— YOUR GOAL —
Copy out every line from the records that includes "label".

○ ○ ○ ○

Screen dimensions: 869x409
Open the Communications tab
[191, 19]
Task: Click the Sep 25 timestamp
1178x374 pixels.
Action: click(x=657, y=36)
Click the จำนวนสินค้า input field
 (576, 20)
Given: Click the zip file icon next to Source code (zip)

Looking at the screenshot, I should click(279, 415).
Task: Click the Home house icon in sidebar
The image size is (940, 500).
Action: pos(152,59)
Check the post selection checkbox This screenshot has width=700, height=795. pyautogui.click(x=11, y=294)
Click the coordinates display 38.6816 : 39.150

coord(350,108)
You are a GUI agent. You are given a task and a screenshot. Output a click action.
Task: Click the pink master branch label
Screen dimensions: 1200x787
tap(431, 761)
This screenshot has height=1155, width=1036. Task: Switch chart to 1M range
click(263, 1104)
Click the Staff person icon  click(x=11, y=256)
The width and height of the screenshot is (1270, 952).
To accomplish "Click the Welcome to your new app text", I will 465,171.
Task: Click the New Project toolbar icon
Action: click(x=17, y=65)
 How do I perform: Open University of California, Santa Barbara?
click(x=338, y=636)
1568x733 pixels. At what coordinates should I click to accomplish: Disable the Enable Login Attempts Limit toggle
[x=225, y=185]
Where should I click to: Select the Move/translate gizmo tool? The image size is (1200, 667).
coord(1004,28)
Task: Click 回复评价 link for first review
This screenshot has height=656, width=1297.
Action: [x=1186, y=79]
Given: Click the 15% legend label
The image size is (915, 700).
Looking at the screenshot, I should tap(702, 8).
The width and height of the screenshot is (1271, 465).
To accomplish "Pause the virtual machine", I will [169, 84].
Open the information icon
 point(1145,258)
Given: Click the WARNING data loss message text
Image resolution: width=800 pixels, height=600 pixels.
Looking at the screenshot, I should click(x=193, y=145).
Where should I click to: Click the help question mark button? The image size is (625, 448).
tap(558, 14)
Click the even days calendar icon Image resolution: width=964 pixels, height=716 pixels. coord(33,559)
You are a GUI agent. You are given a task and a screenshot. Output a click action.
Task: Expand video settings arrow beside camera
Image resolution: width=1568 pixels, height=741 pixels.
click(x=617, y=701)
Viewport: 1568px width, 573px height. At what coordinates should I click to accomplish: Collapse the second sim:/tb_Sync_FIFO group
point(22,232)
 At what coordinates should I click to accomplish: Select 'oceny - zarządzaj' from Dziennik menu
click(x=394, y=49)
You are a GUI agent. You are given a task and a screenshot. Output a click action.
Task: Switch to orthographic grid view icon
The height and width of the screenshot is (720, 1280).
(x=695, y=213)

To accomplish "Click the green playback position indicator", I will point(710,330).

○ ○ ○ ○

— ANSWER FOR THIS EXERCISE —
Task: Click the pink master branch label
Given: Click the 15% legend label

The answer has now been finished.